== Exercise input
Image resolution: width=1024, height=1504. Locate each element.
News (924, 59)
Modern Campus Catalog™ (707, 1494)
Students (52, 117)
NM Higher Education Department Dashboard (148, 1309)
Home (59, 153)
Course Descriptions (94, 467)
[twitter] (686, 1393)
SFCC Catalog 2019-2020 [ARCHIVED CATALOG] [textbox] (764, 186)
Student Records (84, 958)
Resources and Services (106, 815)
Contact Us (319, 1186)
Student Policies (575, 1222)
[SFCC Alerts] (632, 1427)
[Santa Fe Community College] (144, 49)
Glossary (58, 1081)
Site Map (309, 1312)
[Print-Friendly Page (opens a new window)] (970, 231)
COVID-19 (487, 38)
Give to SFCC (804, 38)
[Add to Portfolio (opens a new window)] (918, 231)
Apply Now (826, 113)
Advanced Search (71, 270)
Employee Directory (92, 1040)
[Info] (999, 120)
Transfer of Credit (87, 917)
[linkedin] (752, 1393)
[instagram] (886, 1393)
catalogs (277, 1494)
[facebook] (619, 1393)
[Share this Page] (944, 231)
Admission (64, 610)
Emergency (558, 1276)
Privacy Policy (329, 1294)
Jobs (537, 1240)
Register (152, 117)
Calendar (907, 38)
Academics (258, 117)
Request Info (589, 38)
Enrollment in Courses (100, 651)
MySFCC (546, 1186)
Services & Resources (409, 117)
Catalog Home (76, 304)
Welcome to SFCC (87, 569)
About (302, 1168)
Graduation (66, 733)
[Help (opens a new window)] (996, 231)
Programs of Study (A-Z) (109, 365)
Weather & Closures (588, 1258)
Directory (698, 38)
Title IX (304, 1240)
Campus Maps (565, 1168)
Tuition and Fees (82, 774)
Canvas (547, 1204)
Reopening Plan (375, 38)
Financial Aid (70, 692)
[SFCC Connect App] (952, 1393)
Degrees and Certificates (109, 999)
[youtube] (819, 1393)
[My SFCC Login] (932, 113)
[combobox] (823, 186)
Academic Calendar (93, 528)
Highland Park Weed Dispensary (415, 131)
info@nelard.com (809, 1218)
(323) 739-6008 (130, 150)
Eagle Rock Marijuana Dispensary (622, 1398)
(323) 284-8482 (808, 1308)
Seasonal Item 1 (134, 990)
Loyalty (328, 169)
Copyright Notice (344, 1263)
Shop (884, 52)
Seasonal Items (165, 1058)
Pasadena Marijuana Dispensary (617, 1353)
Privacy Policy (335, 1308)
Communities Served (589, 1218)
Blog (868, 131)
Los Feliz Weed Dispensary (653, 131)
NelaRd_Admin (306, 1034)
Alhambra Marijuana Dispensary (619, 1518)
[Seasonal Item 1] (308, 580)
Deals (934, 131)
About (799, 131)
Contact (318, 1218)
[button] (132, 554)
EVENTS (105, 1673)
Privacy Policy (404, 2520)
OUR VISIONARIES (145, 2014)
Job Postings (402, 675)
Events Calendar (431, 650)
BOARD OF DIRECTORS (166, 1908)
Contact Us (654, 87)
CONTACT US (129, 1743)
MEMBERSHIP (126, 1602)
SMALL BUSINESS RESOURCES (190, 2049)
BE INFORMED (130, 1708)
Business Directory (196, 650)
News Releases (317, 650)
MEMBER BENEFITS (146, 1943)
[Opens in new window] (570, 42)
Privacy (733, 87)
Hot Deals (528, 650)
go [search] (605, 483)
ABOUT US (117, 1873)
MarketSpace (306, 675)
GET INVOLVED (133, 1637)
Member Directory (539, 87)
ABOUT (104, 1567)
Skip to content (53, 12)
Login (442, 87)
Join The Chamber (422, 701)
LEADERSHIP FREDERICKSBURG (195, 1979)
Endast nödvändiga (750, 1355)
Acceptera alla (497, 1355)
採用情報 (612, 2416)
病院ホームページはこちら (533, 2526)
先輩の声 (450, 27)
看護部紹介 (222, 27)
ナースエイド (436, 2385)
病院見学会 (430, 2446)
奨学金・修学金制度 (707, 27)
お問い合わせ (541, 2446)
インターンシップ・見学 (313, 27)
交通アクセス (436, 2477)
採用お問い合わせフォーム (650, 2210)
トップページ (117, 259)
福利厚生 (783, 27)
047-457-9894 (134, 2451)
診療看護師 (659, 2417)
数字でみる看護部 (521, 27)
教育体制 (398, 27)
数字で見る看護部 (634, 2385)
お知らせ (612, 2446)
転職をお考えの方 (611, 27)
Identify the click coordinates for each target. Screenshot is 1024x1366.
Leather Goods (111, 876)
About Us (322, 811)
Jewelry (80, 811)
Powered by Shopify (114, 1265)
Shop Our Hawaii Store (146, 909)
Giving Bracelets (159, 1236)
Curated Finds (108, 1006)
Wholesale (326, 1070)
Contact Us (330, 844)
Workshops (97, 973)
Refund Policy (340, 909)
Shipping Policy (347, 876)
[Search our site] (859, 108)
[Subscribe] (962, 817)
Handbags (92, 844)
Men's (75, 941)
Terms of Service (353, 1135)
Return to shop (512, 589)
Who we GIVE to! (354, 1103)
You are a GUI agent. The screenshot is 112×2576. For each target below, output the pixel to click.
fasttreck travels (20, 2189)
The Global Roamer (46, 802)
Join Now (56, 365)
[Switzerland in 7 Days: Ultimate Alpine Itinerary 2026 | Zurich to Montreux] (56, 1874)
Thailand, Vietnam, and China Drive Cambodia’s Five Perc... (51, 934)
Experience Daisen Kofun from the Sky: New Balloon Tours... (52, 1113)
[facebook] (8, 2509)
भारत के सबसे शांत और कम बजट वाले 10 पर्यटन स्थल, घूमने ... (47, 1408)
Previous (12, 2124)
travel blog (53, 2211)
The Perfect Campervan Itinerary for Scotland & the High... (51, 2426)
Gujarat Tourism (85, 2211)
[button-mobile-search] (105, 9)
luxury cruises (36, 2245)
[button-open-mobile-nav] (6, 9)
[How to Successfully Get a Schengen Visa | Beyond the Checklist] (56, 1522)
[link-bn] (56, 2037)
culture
====
Exercise aim:
Produce an exact repeat of the lines from the one containing "Wholesale (326, 1070)" through the last line of the data, and nothing more.

Task response:
Wholesale (326, 1070)
Contact Us (330, 844)
Workshops (97, 973)
Refund Policy (340, 909)
Shipping Policy (347, 876)
[Search our site] (859, 108)
[Subscribe] (962, 817)
Handbags (92, 844)
Men's (75, 941)
Terms of Service (353, 1135)
Return to shop (512, 589)
Who we GIVE to! (354, 1103)
You are a GUI agent. The screenshot is 112×2576. For each target below, output the pixel to click.
fasttreck travels (20, 2189)
The Global Roamer (46, 802)
Join Now (56, 365)
[Switzerland in 7 Days: Ultimate Alpine Itinerary 2026 | Zurich to Montreux] (56, 1874)
Thailand, Vietnam, and China Drive Cambodia’s Five Perc... (51, 934)
Experience Daisen Kofun from the Sky: New Balloon Tours... (52, 1113)
[facebook] (8, 2509)
भारत के सबसे शांत और कम बजट वाले 10 पर्यटन स्थल, घूमने ... (47, 1408)
Previous (12, 2124)
travel blog (53, 2211)
The Perfect Campervan Itinerary for Scotland & the High... (51, 2426)
Gujarat Tourism (85, 2211)
[button-mobile-search] (105, 9)
luxury cruises (36, 2245)
[button-open-mobile-nav] (6, 9)
[How to Successfully Get a Schengen Visa | Beyond the Checklist] (56, 1522)
[link-bn] (56, 2037)
culture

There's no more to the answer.